家広 それは試したことがないからわかりませんね。でも京都の人は秀吉びいきなので、私は意地悪されちゃうかも(笑)。
――そのぶん浜松に行ったときは大人気なのでは?
家広 いえいえ、そうでもありませんよ。でも私の顔がだんだん知られてきたので、むやみに訪ねるのは控えたほうがいいのかもしれない……というのは冗談です(笑)。
徳川の子孫に生まれ、人と違う視点が持てた
――徳川家康の子孫に生まれて良かったことはありますか?
家広 何かあるとしたら、ほかの人と違う視点が持てたことかもしれません。私が子どもの頃はまだ「徳川家康は悪人」のような風潮が強くありましたが、「自分のご先祖だからこそ擁護したいけれど、むやみにかばったところで説得力がない」という思いで勉強するうちに、ひとつの出来事を多様な角度から考えられるようになったように感じます。
――小説やドラマの中で悪役として描かれることが多かった徳川家康ですが、NHK大河ドラマ『どうする家康』が放送され、現在は家康ブームと言われています。人々のイメージもどんどん変わっていきそうですね。
家広 日本橋には、国内の全ての道路の起点となる「日本国道路元標」が置かれており、日本の中心と言える場所です。これは実は家康が日本橋を「五街道の起点」と定めたところにルーツがあり、彼の構想が現代に至るまで続いているんです。あくまでこれは一例で、徳川家康はほかにも語るべきことのたくさんある人物だと思います。

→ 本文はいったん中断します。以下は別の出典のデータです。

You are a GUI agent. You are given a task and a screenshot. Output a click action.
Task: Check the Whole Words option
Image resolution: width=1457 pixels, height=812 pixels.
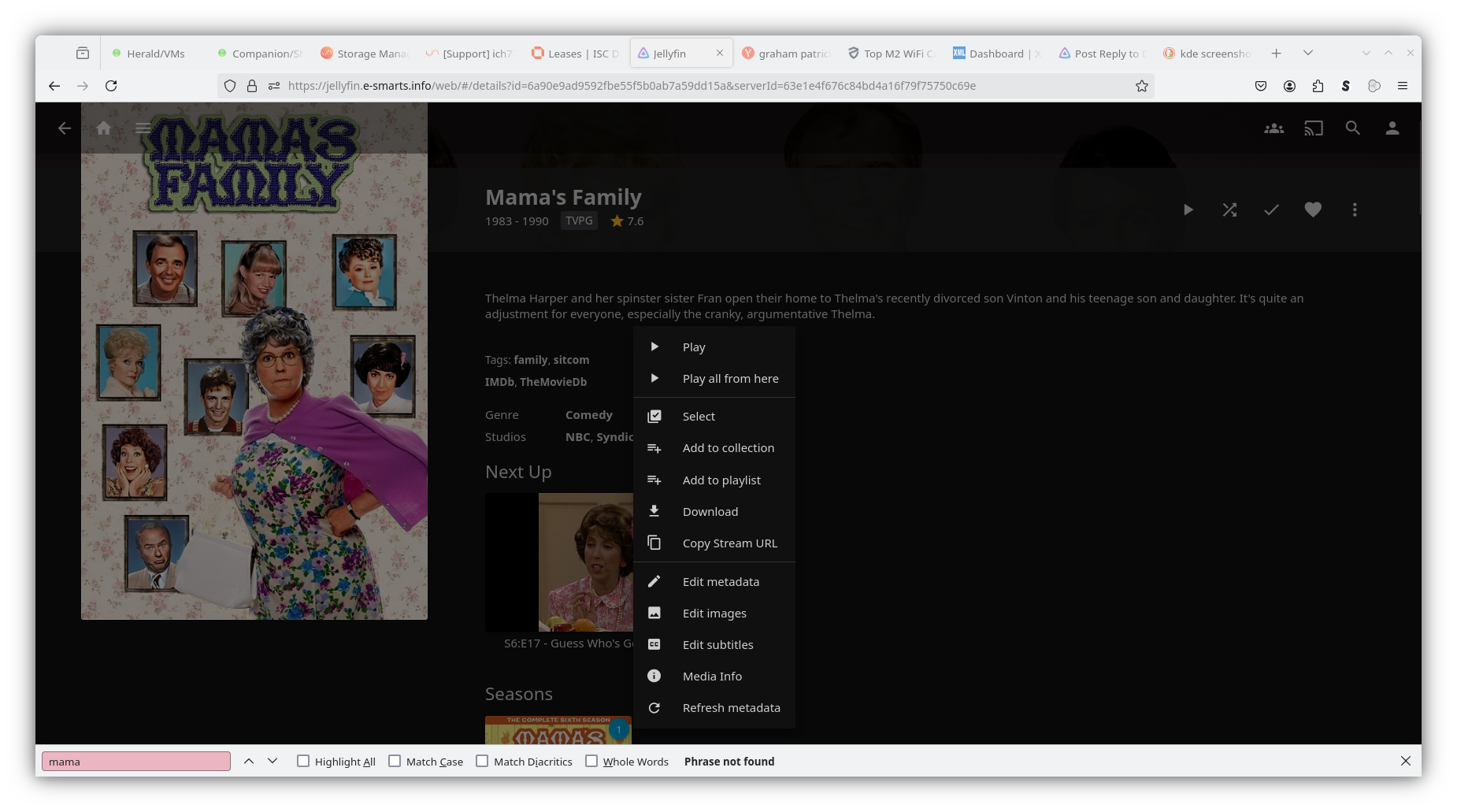(591, 761)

――家広さんはもともと政治経済評論家ですが、歴史についてもお詳しいですね。
家広 徳川の子孫ということで執筆依頼が来るようになって、慌てて調べて覚えただけです(笑)。徳川記念財団には資料がたくさんありますからね。父が財団を作り、私が理事長を継いだからには、徳川宗家としての発信も頑張っていかなければと思います。
――本日はありがとうございました。お話を伺って、「徳川宗家の現当主」という世界にたったひとりの立場でありながら、すごく謙虚というか、「自分は自分」というフラットな姿勢を貫いているのが印象的でした。
家広 世界にたったひとりの存在というのは皆さんも同じですよ。……本音を言えば、私は目立つことがあまり好きじゃないので、早く家康ブームが落ち着いて、文筆業に戻れればいいなと思います(笑)。